Son principal disciple fut Isidore, son fils, dont les écrits sont également cités dans les Stromates de Clément. Comme, son père, il enseignait le rôle salutaire des souffrances et l'ascétisme, mais il s'est appliqué, dans un traité de l'Âme adventice. à corriger ses vues sur l'irruption des passions dans le coeur des hommes, en maintenant mieux que lui leur responsabilité.

Valentin paraît avoir été, au dire d'E. de Faye (13), « un esprit fort cultivé, venu au christianisme parce qu'il avait cru y trouver la solution des problèmes du mai et du salut, qui le préoccupaient ». Quelques fragments de ses oeuvres, conservés par Clément (IIe, Ille et IVe Stromates), dénotent en lui un « platonicien », comme l'appelait Tertullien. Il conçoit le monde visible comme une simple copie du monde supra-sensible, et les mauvais esprits comme des entités. Mais sa notion du mal n'a rien de platonicien. Loin d'être une erreur de jugement, il est - et ceci est d'inspiration chrétienne - une souillure causée par les mauvais esprits qui font irruption dans le coeur des hommes et le rendent pareil à une « hôtellerie salie par des gens grossiers », Il y a plus : le mal inhérent à l'être humain est dû, d'après Valentin, aux anges (ou démiurges) qui l'ont façonné. Surpris et irrités de découvrir dans leur oeuvre une semence de la « substance supérieure » déposée en elle par Dieu, ils l'ont « altérée sur le champ ». L'expulsion des mauvais esprits ne peut être faite que par Dieu, au moyen de son Fils, le Christ. Celui-ci, descendu dans le Cosmos, n'a eu qu'une apparence d'humanité : il mangeait et buvait, mais sans digestion. Les fragments sont peu explicites sur la rédemption. Valentin paraît l'avoir conçue comme la mortification de la chair.

####

▸ Objectif
Reproduisez à l'identique le passage de l'extrait du document qui va de « Son principal disciple » à « lui leur responsabilité. ».

[Données consignées]
####

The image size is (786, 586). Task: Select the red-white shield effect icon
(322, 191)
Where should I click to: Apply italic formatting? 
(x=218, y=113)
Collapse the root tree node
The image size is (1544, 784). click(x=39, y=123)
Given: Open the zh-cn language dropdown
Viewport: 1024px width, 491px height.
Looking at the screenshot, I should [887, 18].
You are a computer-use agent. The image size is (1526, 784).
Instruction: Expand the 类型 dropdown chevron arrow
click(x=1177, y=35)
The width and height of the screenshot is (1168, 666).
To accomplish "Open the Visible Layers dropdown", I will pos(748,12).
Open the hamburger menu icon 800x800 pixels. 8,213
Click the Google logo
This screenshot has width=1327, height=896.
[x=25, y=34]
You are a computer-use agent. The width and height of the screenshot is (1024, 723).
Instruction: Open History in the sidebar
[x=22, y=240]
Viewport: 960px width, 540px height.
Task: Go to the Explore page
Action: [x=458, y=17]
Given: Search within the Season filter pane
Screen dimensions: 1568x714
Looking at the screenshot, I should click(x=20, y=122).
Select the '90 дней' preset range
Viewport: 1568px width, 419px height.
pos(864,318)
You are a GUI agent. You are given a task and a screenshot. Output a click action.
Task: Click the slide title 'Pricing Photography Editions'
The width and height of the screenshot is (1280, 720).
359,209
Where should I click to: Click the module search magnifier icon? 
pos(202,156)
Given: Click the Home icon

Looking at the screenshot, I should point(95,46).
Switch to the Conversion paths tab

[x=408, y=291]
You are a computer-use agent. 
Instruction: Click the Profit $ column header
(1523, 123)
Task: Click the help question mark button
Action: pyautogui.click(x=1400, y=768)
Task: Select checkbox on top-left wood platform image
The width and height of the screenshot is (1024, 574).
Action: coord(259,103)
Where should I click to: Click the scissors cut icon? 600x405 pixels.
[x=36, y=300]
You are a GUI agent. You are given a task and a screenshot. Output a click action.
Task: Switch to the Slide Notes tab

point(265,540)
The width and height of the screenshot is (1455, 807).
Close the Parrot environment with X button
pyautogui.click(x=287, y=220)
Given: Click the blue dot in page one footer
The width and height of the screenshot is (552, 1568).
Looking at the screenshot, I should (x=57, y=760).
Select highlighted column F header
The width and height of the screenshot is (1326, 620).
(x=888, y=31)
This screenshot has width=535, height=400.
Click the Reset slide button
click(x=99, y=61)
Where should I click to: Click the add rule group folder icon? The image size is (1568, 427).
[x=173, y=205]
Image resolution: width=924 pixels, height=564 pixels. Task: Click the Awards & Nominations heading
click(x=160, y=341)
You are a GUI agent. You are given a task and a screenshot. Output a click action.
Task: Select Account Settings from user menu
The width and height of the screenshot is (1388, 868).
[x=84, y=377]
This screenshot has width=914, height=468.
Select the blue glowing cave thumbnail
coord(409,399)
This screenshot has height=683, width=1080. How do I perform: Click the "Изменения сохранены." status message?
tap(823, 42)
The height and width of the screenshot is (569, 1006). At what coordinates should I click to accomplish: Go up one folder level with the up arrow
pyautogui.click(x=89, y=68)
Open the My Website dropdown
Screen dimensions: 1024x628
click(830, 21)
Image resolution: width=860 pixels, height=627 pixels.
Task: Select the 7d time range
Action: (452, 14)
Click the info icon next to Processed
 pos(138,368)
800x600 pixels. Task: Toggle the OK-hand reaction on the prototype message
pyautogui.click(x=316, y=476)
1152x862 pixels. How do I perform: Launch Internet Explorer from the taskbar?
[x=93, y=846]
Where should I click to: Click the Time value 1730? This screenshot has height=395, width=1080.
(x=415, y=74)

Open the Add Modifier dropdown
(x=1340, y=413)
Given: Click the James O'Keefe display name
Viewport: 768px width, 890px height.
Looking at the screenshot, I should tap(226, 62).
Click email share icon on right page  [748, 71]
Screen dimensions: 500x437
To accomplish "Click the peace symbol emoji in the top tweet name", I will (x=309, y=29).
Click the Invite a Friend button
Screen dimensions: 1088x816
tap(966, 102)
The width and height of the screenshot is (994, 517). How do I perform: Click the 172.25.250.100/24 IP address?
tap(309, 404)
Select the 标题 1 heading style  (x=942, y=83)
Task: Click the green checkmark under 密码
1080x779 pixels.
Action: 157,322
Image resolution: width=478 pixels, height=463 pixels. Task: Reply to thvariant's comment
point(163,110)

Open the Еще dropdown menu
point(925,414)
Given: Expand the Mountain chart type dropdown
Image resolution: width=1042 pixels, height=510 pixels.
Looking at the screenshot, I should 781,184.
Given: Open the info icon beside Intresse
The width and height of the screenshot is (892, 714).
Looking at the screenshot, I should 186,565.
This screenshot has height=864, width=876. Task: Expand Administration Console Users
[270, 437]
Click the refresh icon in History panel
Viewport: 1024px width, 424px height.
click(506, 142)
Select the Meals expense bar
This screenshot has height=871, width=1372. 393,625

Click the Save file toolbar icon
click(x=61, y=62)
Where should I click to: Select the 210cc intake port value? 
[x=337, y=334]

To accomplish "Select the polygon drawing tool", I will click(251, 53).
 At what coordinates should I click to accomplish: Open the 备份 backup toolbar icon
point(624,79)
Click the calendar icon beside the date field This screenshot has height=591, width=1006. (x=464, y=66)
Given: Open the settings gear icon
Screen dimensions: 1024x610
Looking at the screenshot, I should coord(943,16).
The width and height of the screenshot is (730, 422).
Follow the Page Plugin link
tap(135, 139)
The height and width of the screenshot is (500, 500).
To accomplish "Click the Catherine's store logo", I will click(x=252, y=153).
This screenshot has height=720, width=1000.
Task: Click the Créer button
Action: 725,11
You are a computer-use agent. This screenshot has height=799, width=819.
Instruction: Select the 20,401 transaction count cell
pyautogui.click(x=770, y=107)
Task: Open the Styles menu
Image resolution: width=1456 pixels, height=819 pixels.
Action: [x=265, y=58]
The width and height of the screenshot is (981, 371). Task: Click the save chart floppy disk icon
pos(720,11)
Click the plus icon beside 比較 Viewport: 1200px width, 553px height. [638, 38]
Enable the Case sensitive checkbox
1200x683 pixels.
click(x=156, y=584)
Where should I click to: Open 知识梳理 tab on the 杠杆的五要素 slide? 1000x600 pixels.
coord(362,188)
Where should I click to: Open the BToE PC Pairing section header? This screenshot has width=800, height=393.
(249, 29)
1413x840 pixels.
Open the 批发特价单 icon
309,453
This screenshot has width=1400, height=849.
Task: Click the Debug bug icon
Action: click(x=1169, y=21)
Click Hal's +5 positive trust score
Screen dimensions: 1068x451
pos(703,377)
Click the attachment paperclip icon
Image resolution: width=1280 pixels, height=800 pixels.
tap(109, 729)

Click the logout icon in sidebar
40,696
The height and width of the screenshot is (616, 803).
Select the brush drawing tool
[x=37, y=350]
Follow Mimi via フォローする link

####

▸ Réponse
Son principal disciple fut Isidore, son fils, dont les écrits sont également cités dans les Stromates de Clément. Comme, son père, il enseignait le rôle salutaire des souffrances et l'ascétisme, mais il s'est appliqué, dans un traité de l'Âme adventice. à corriger ses vues sur l'irruption des passions dans le coeur des hommes, en maintenant mieux que lui leur responsabilité.